> [PASSAGE TO READ]

Nonetheless, VanWey made it to the Triple-A level during his first full season in affiliated ball. While he was torched for three runs in just 1 1/3 innings of work during that first stint with the Astros’ Sugar Land affiliate, he posted far better numbers in a full season at the level last year. In all, VanWey worked 72 2/3 innings across 60 appearances in 2024 with a 3.22 ERA, a 31.5% strikeout rate, and a 12.9% walk rate. While that wildness still stood out as a potential concern, the right-hander’s overall numbers were made all the more impressive by the fact that he was pitching in the inflated offensive environment of the Pacific Coast League; just three pitchers with at least 40 innings of work at the level posted a lower ERA than VanWey for the Space Cowboys last year.

> [RAW DATA]
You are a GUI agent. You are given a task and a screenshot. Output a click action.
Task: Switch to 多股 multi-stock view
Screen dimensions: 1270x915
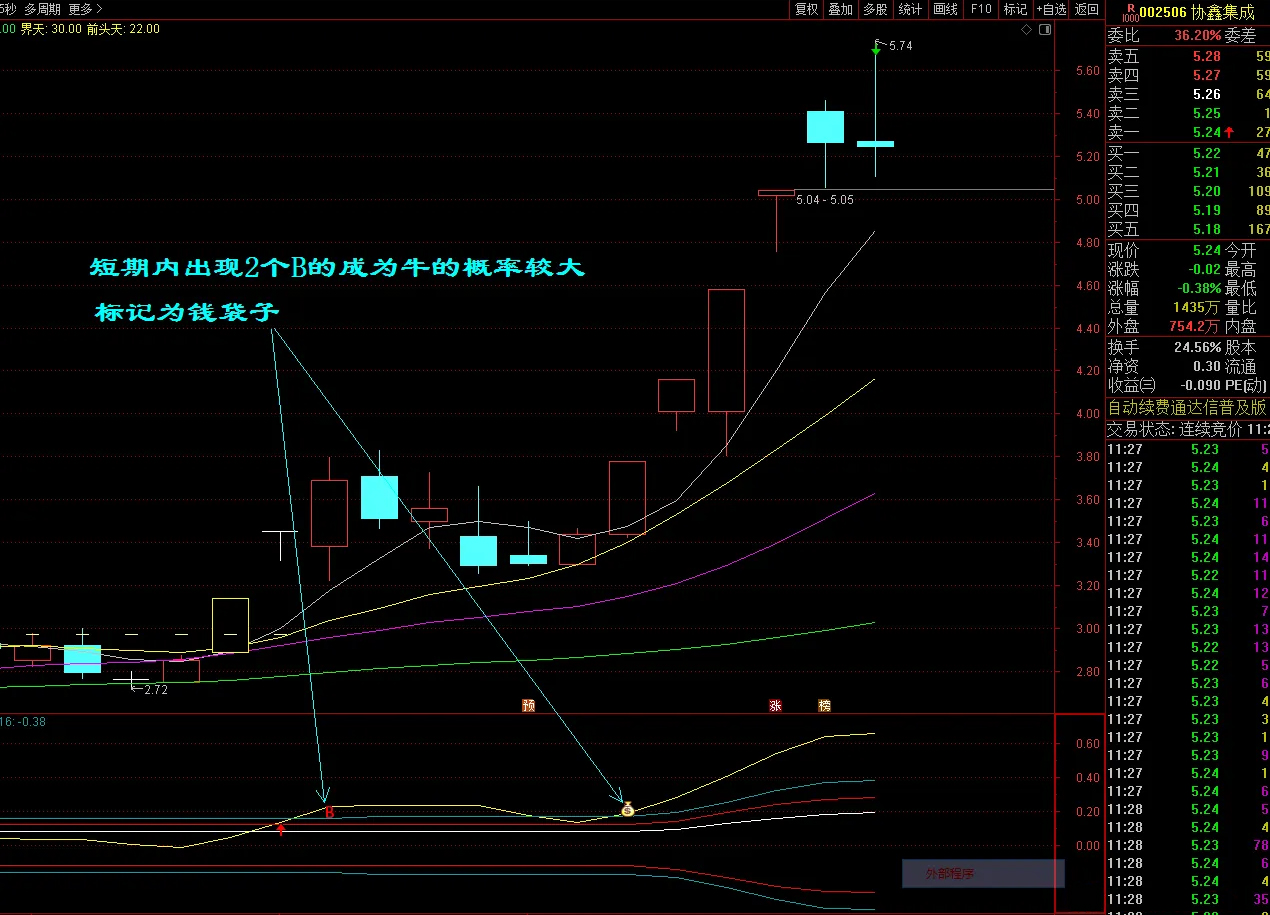[875, 9]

> [EXERCISE TASK] Quote verbatim the portion of the passage on VanWey's pitching that starts with "Nonetheless, VanWey made" and goes on through "Cowboys last year.".

> [THE OUTPUT]
Nonetheless, VanWey made it to the Triple-A level during his first full season in affiliated ball. While he was torched for three runs in just 1 1/3 innings of work during that first stint with the Astros’ Sugar Land affiliate, he posted far better numbers in a full season at the level last year. In all, VanWey worked 72 2/3 innings across 60 appearances in 2024 with a 3.22 ERA, a 31.5% strikeout rate, and a 12.9% walk rate. While that wildness still stood out as a potential concern, the right-hander’s overall numbers were made all the more impressive by the fact that he was pitching in the inflated offensive environment of the Pacific Coast League; just three pitchers with at least 40 innings of work at the level posted a lower ERA than VanWey for the Space Cowboys last year.